### SET EXERCISE 1
In the imitation candle text, what is the external light source usually?
### SET EXERCISE 2
Decide whether each statement agrees with the imitation candle text: (a) The energization circuit for the light emitting diode sits inside the candle body. (b) Fig. 9 is a circuit schematic for the LED drive circuit. (c) The candle body may be made of wax or translucent plastic.

Disclosure of the Invention
 The invention achieves these objects by providing an imitation candle having a body and an imitation wick. The imitation wick extends outwardly from the body and supports a light emitting diode on its exposed portion at a location spaced from the body of the imitation candle. An energization circuit for the light emitting diode is housed within the body and electrical leads extend from the energization circuit along the imitation wick for connection to the light emitting diode.
Brief Description of the Drawings
 The novel features believed characteristic of the invention are set forth in the appended claims. The invention itself however, as well as a preferred mode of use, further objects and advantages thereof, will best be understood by reference to the following detailed description of an illustrative embodiment when read in conjunction with the accompanying drawings, wherein:
 Fig. 1 is a perspective view of an imitation candle.
 Fig. 2 is a cross sectional view of a possible internal configuration for the imitation candle of Fig. 1.
 Fig. 3 is a close up view of the lighting element of the internal configuration shown in Fig. 2.
 Fig. 4 is a cross sectional view of an alternative internal configuration for a lighting element in accordance with a second embodiment of the imitation candle of Fig. 1.
 Fig. 5 is a cross sectional view of still another alternative internal configuration for a lighting element in accordance with a third embodiment of the imitation candle of Fig. 1.
 Fig. 6 is a cross sectional view of yet another alternative internal configuration for a lighting element in accordance with a fourth embodiment of the imitation candle of Fig. 1.
 Fig. 7 is a cross sectional view of still another alternative internal configuration in accordance with a fifth embodiment of the imitation candle of Fig. 1.
 Fig. 8 is a cross sectional view of still another alternative internal configuration in accordance with a sixth embodiment of the imitation candle of Fig. 1.
 Fig. 9 is a close up view of a downward facing LED mounted to the artificial wick.
 Fig. 10 is a circuit schematic for a representative drive circuit for the LEDs.
Best Mode for Carrying Out the Invention
 Referring to Fig. 1 an exterior configuration of the imitation candle of the invention is shown. Imitation candle 100 is based on an imitation candle body 1, which is preferably squat, being configured to resemble a self-supporting candle which has burned down by the center. Imitation candle body 1, which can be fabricated in wax or translucent plastic usually includes an internal light source positioned within the imitation candle body so as to illuminate the candle body with a diffuse, flickering glow that simulates the appearance of a lit candle. An artificial wick 2 extends from the upper surface of candle body I and both supports, and provides electrical connections to, an external light source 3, typically a super bright surface mount light emitting diode (LED). A depression 4 in the upper surface 52 of the candle body 1 may be incorporated to simulate a candle that has been partially burned. The part of artificial wick 2 below the external light source 3 may be painted black or enclosed -within a thin black sleeve (not shown) to better simulate the appearance of a burnt wick. When light source 3 is illuminated, artificial wick 2 simulates a lighted wick, particularly for darkness adapted eyes where glare effects are significant.

### DATA LINES

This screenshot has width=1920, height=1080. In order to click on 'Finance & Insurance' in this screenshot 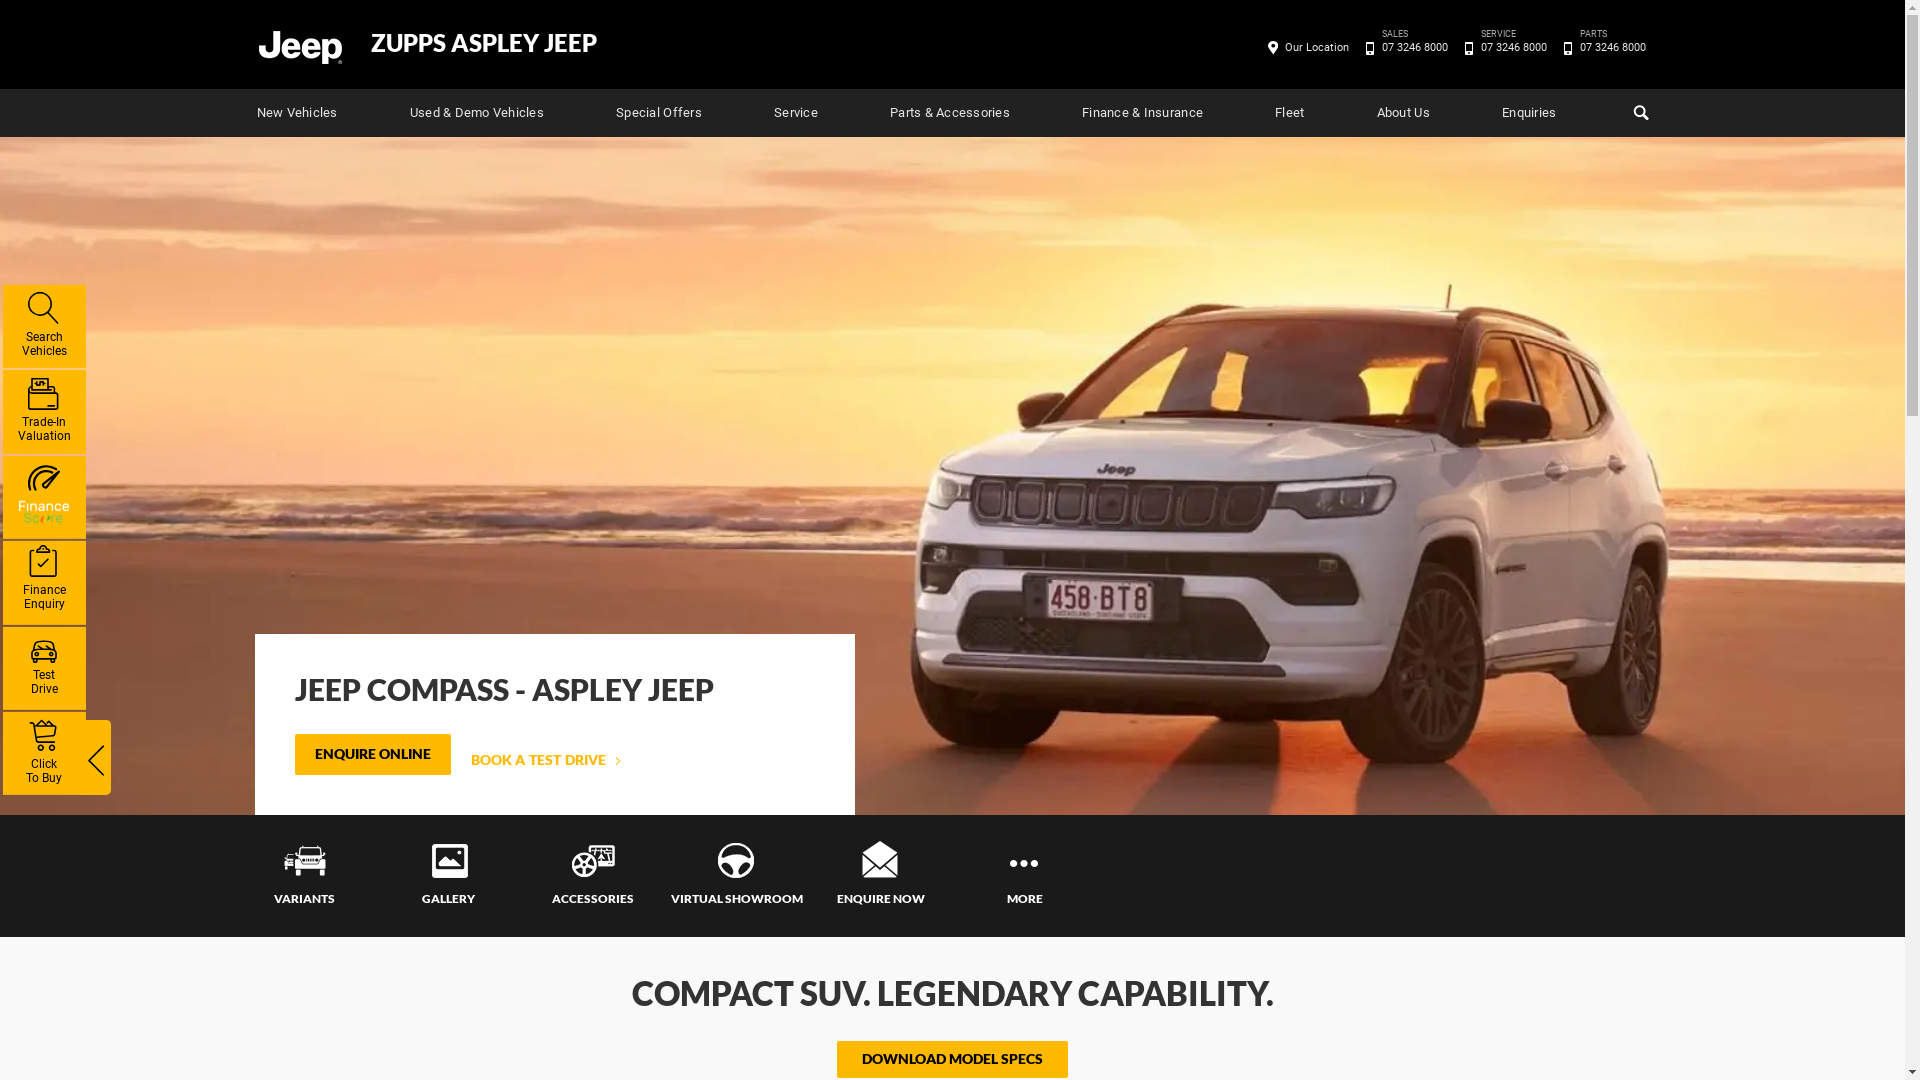, I will do `click(1142, 112)`.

### FULL ANSWER 1
A super bright surface mount light emitting diode (LED).

### FULL ANSWER 2
(a) Yes: "An energization circuit for the light emitting diode is housed within the body"
(b) No: "Fig. 9 is a close up view of a downward facing LED mounted to the artificial wick."
(c) Yes: "which can be fabricated in wax or translucent plastic"